Brief:
In the passage below on Africa's former liberation parties, how many seats did the Convention People's Party win in Ghana's 2008 parliamentary election?

By 2014, not only were all countries free from colonialism, but most had also overthrown the autocrats who all too often followed foreign rule. In some cases the original liberation movements have virtually disappeared. For example, Patrice Lumumba’s Mouvement National Congolais, which led what we now call the Democratic Republic of the Congo to independence in 1960, never recovered from its leader’s assassination and Mobutu Sese Seko’s 32-year one-party state. In Ghana, the Convention People’s Party of the first post-independence British colonial leader, Kwame Nkrumah, won just one seat in parliament in the 2008 election. The National Council of Nigeria and the Cameroons, along with the Nigeria People’s Congress, which jointly led the West African giant after independence, are no longer active forces.

Outside Southern Africa, it is only in Eritrea where there has been a one-party state since independence in 1993, and in Cameroon, under Ahmadou Ahidjo from 1960 and, since 1982, Paul Biya, that the original liberation party still holds sway. Gabon’s original ruling party, the Bloc D‫émocratique Gabonais, was replaced by the Parti D‫émocratique Gabonais although the Bongo thread remained unbroken, first with Omar and now his son Ali. In Kenya, the Kenya African National Union is part of the coalition government, though neither the president nor the prime minister is from the party of liberation icon, Jomo Kenyatta. In Ethiopia and Rwanda, liberation movements rule, though in both cases these removed post-independence governments. They appear, however, to have picked up bad habits, having been in power since 1991 and 1994 respectively.

Listed entries:
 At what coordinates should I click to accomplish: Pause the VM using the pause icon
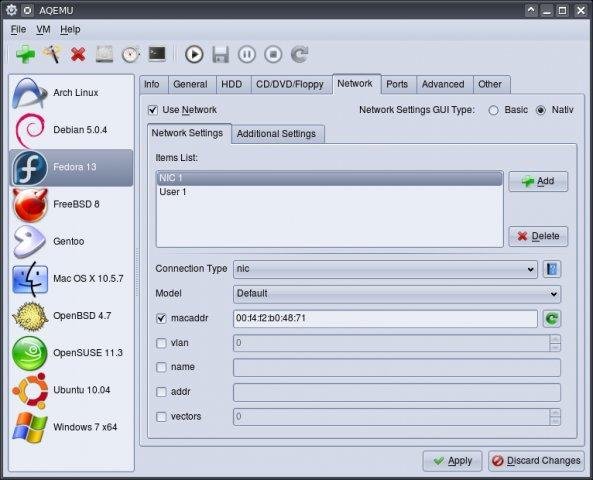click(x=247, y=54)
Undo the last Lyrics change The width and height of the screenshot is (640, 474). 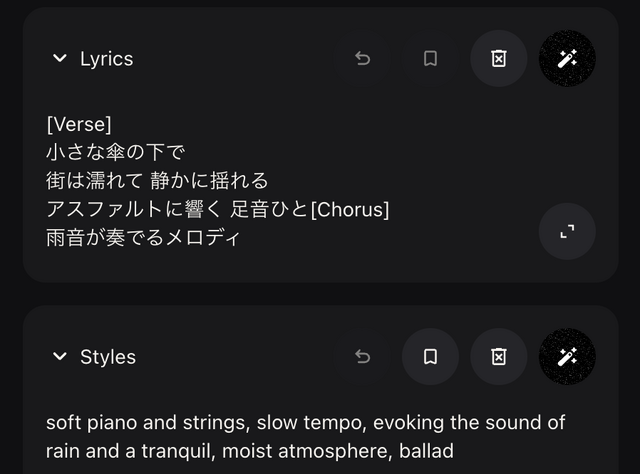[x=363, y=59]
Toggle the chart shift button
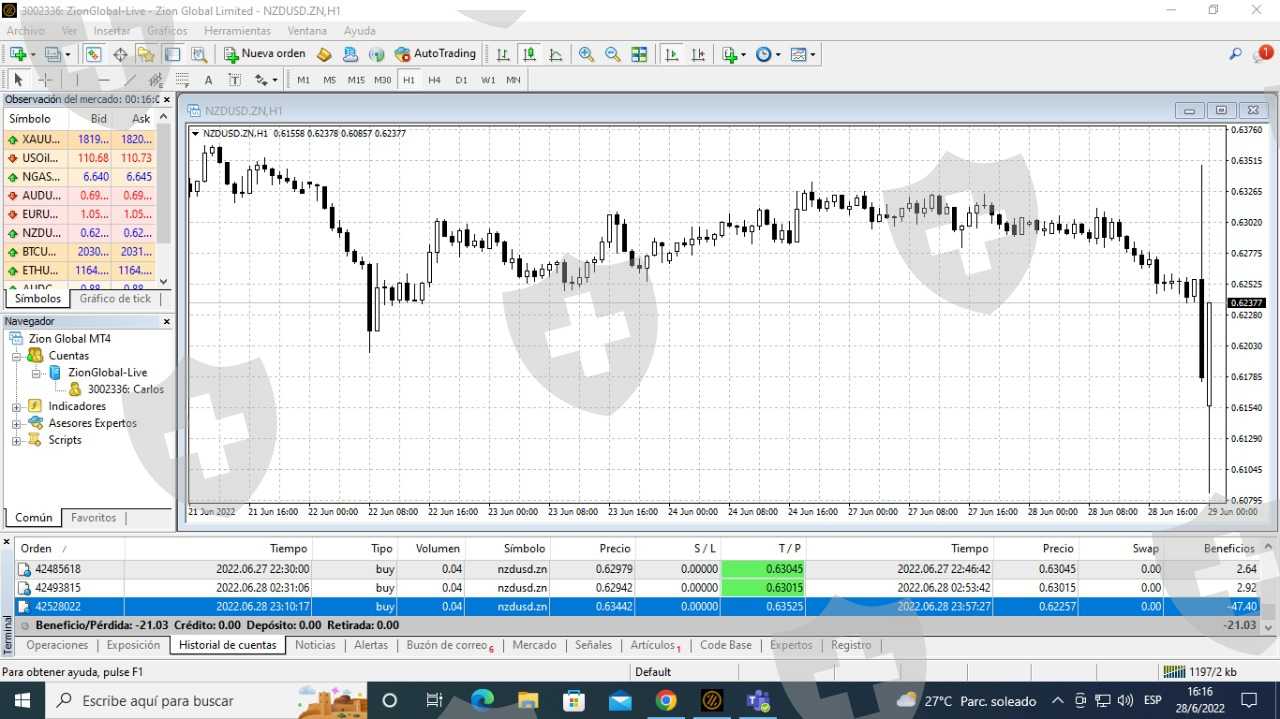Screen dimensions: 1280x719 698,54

Output for this task:
One seat.